The TT Law 2017 categorises technologies to be transferred into three groups: transfer encouraged technologies (Article 9), transfer limited technologies (Article 10), and transfer forbidden technologies (Article 11), with detailed lists of each group and their regulation status.
Projects using transfer limited technologies or technology that could cause harmful effects to the environment shall be evaluated by relevant authorities before any investment decision is made. Project implementation is also closely supervised, and should any amendments be made to the use of technology, a re-evaluation will take place.
To overcome the lack of management after licensing, the provision regarding supervision of TT during project’s implementation is clearly addressed in the TT Law 2017. Accordingly, the Ministry of Science and Technology (MoST) and provincial departments of science and technology (DoST) are assigned to be in charge of inspecting and supervising any TT activities throughout a project’s implementation. MoST or DoST can co-operate with other relevant authorities to supervise the process of TT within the licensed project. They are authorised to conduct inspections when violations are found.
The TT Law 2017 also stipulates that registration of TT contracts shall be conducted in cases where technologies are obtained from a foreign party. The TT contract registration is not valid until a certificate of TT agreement has been issued. The provision is designed to provide relevant authorities with a “tool” to manage the cross-border TT. Parties involved in TT transactions should pay special attention to this regulation to avoid invalid TT contracts due to a lack of registration.
Along with strengthening the management of transferring outdated and environmentally unfriendly technologies, the TT Law 2017 focuses on the goal of encouraging enterprises to create and renovate the technologies they use.
Firms that create and alter the technologies they use will receive incentives in the form of low-interest loans and tax reductions. Financial sources from the Fund of Science and Technology Development (FSTD) can be used to fund startup or technology commercialisation projects. Results from scientific research can be used as collateral for loans from FSTD and the Fund of National Technology Renovation.
Since 70 per cent of Vietnam’s population works in the agriculture sector, technology renovation in agriculture – especially in farming, harvesting, breeding, product preservation, and post-harvested processing – is essential for sustainable development. The TT Law 2017 provides an exclusive article to manage the TT within the agriculture sector (Article 49). For example, transferring innovations in seeding, production lines, and management methods in agriculture can be conducted by seminars, training courses, and presentation.

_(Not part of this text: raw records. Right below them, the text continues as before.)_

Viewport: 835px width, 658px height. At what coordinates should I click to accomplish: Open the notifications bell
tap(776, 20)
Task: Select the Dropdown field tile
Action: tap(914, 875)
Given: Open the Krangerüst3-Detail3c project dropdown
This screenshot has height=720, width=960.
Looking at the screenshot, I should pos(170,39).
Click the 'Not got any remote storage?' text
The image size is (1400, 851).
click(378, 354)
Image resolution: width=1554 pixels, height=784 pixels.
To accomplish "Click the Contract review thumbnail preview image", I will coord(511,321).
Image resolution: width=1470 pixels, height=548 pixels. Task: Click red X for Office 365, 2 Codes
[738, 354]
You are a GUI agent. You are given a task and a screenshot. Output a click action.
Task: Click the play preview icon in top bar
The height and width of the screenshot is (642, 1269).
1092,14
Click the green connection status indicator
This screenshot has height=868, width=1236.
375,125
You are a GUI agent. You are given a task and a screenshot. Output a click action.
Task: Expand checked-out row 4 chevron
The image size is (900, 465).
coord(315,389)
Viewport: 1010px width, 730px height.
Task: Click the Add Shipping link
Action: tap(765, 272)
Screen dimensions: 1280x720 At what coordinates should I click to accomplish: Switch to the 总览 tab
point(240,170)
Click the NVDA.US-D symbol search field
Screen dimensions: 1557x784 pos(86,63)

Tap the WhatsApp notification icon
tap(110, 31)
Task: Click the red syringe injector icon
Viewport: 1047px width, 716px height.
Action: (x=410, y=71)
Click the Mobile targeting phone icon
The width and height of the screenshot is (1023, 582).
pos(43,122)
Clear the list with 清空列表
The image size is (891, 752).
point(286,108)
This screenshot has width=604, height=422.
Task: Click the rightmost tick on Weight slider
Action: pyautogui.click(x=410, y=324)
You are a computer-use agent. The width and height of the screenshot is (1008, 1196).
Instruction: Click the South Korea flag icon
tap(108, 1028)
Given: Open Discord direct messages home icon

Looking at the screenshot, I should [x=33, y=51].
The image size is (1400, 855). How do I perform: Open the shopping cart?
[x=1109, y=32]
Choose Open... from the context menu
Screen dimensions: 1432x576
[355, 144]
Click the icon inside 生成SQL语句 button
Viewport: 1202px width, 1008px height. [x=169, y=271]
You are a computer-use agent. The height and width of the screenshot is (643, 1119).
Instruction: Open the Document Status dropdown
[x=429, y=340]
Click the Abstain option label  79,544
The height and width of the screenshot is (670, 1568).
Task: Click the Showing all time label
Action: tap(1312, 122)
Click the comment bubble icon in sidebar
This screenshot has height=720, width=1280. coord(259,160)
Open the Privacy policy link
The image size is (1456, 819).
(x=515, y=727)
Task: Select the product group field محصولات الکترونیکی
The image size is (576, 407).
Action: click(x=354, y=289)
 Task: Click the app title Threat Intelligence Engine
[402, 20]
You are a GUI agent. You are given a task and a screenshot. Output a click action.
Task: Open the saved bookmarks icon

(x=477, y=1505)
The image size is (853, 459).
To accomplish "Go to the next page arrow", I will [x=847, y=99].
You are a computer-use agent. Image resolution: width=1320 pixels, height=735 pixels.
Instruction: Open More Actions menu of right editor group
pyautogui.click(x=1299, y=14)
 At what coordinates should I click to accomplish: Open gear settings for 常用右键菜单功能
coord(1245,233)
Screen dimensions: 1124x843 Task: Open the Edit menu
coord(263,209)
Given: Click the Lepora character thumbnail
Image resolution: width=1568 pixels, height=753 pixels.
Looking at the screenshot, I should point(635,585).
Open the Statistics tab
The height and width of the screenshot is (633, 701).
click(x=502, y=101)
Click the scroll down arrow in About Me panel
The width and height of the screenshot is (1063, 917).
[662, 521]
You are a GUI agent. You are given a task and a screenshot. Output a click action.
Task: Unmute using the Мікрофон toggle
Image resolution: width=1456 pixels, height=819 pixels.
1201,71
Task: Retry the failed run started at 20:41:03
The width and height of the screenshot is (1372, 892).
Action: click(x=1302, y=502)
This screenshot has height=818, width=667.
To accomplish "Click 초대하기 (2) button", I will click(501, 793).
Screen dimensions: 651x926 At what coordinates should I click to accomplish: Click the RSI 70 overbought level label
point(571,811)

The TT Law 2006 also provides policies for enhancing TT and technology market development. However, after 10 years of implementation, such policies are outdated. Consequently, they fail to play any remarkable role and have little social and economic effects.
To overcome such obstacles, the TT Law 2017 revised those provisions so that policies are more congruent with current development trends.
A series of measures to develop intermediate organisation are written into the law. The government will use its resources to create technical infrastructure to assist the national technology transaction market and aid startups. A national database of technology information will also be built, tech shows will be held, and a centre will be built to show, demonstrate, sell, and transfer state-of-the-art technology.
In addition, the law provides practical measures to encourage the establishment and operation of intermediate organisations, which provide brokerage services, consultancy services, and trade promotion services in the hope that those organisations will facilitate proper TT. The government will assist these organisations to build human resources, exploit technology databases, and leverage intellectual property and research information.